> [PROBLEM DETAILS] An exact reproduction of the listing, minus the pictures, is the required output.

> [GIVEN RECORDS]
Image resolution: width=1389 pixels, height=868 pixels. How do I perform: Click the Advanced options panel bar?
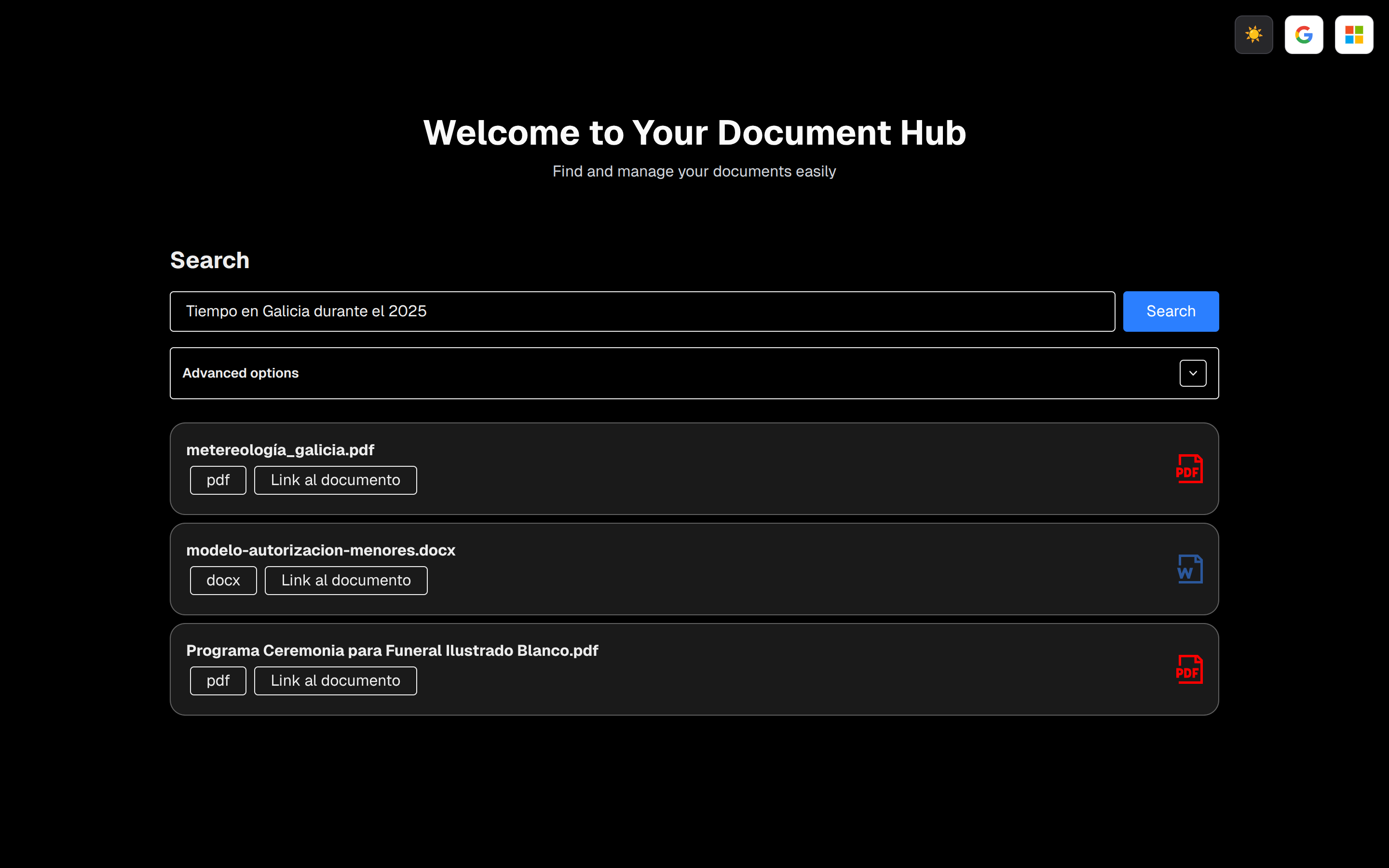689,373
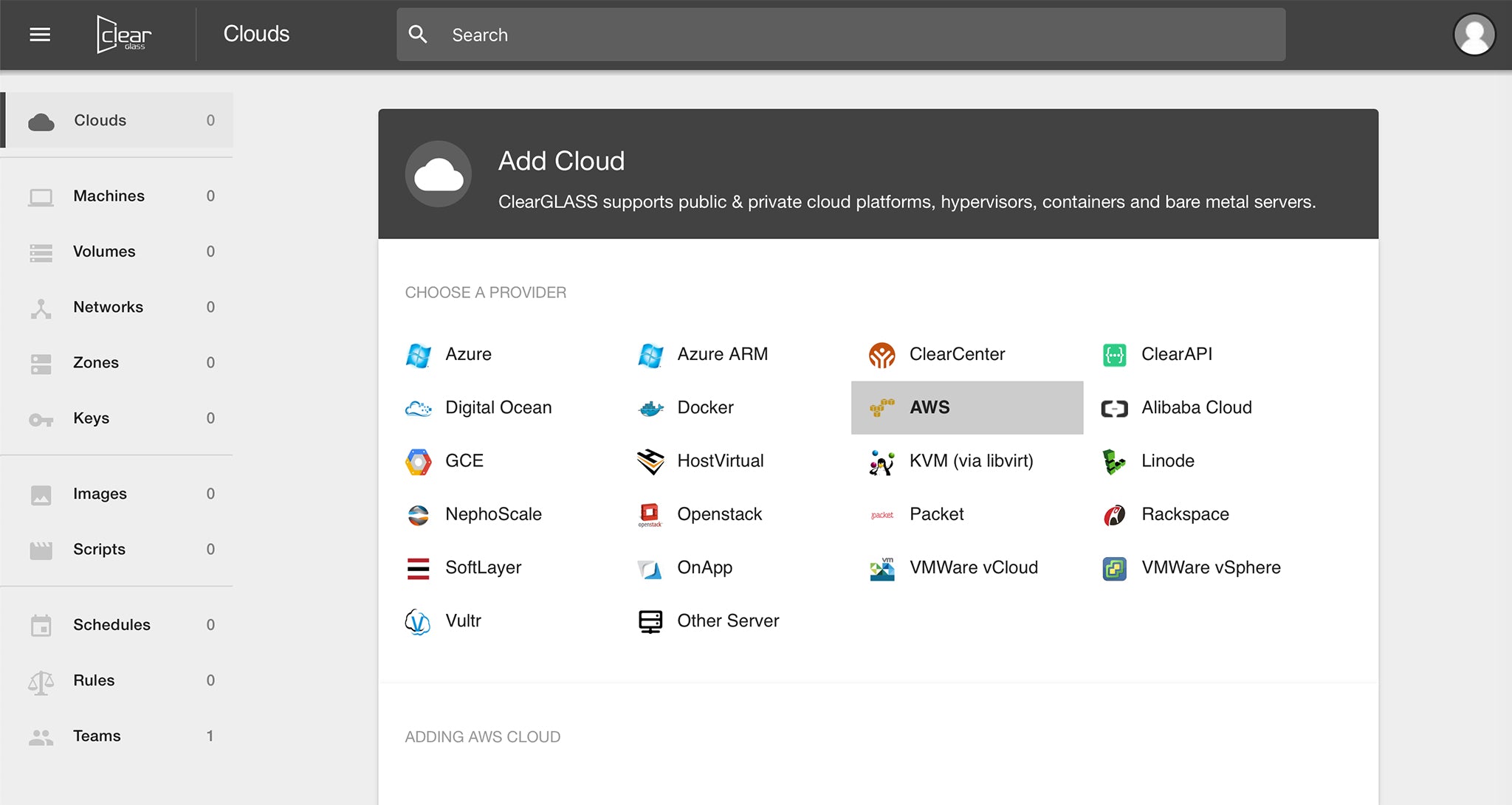Select the GCE provider icon
1512x805 pixels.
[x=419, y=461]
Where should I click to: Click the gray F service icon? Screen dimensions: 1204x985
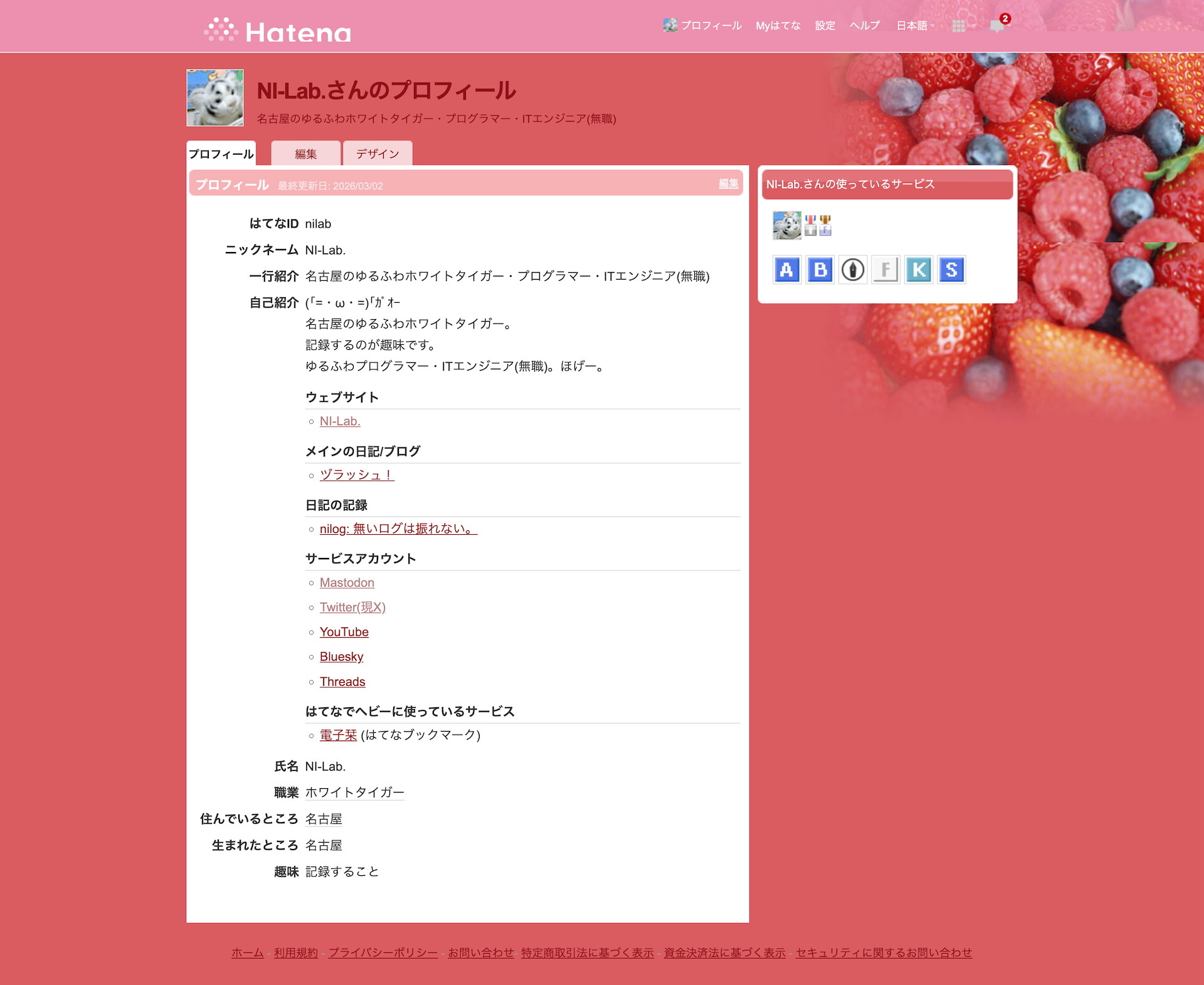(x=885, y=270)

> [ANSWER SECTION]
Image resolution: width=1389 pixels, height=868 pixels. How do I perform: Click the Advanced options panel bar?
689,373
Select the GCE provider icon
1512x805 pixels.
[x=419, y=461]
Where should I click to: Click the gray F service icon? Screen dimensions: 1204x985
(x=885, y=270)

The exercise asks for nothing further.